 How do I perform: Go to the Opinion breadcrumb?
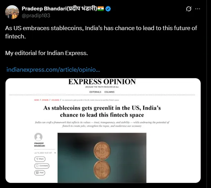[45, 100]
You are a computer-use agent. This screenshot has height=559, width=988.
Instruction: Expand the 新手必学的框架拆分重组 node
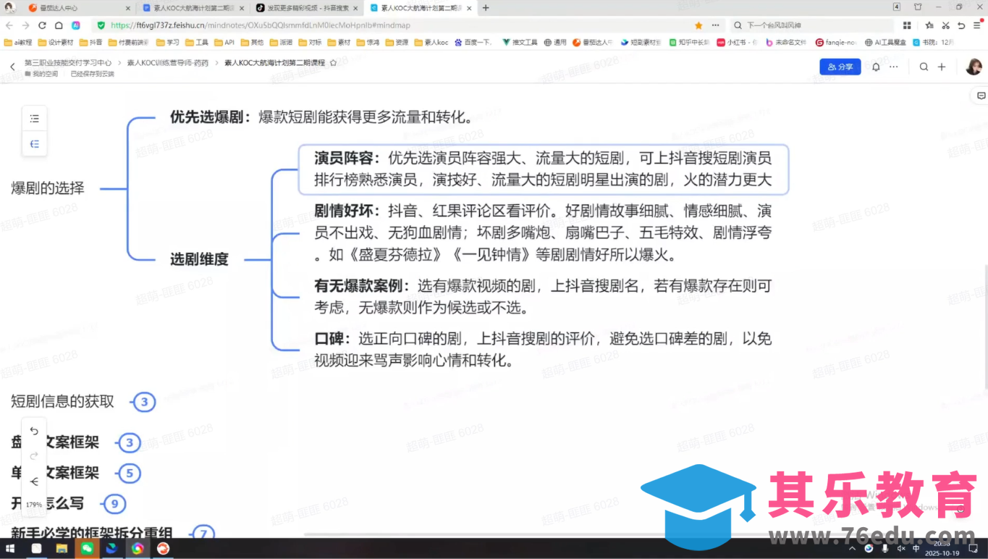(203, 534)
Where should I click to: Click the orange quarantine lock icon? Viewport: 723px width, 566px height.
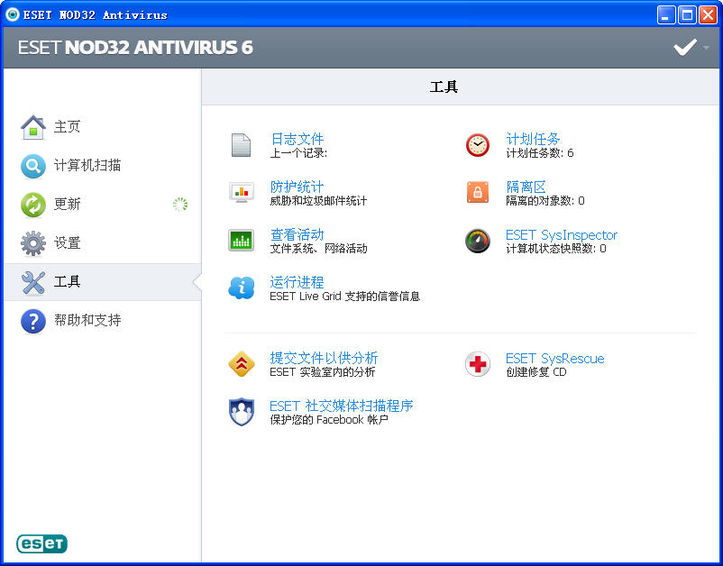(477, 193)
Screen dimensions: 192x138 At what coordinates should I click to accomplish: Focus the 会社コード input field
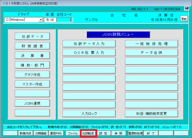pyautogui.click(x=64, y=20)
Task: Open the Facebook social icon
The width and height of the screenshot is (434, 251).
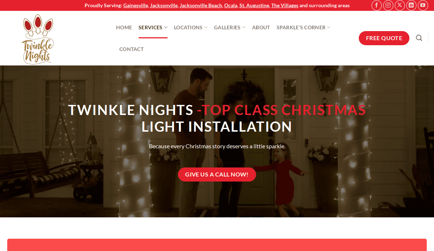Action: [376, 5]
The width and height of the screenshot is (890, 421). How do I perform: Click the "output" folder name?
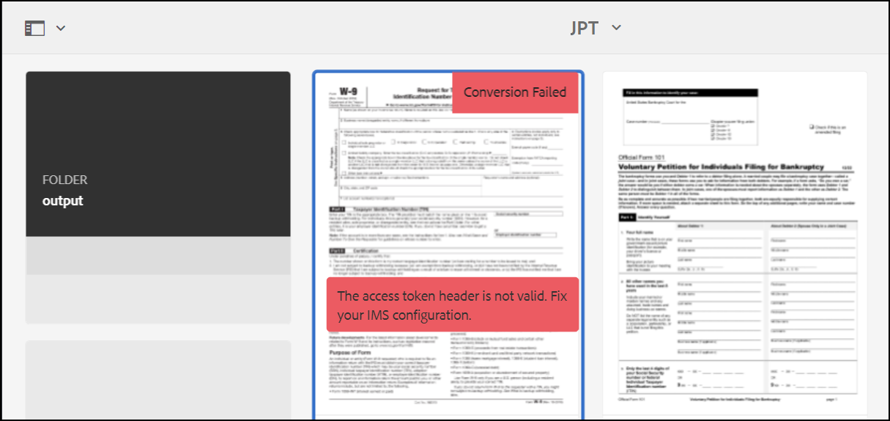click(x=63, y=201)
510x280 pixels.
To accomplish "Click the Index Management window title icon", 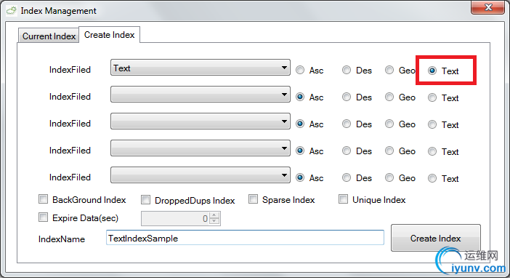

+++

■ Exercise: An exact copy is needed of the entries above, starting at the line that holds "You are a computer-use" and stopping at the line that holds "510x280 pixels.", both kept; pictures stay out.

■ Output of the exercise:
You are a computer-use agent. This screenshot has height=559, width=988.
Instruction: Expand the 新手必学的框架拆分重组 node
(203, 534)
Where should I click to: Click the orange quarantine lock icon? Viewport: 723px width, 566px height.
(477, 193)
Screen dimensions: 192x138 At what coordinates should I click to accomplish: Focus the 会社コード input field
pyautogui.click(x=64, y=20)
Task: Open the Facebook social icon
The width and height of the screenshot is (434, 251).
Action: [376, 5]
The width and height of the screenshot is (890, 421). How do I perform: Click the "output" folder name?
click(x=63, y=201)
510x280 pixels.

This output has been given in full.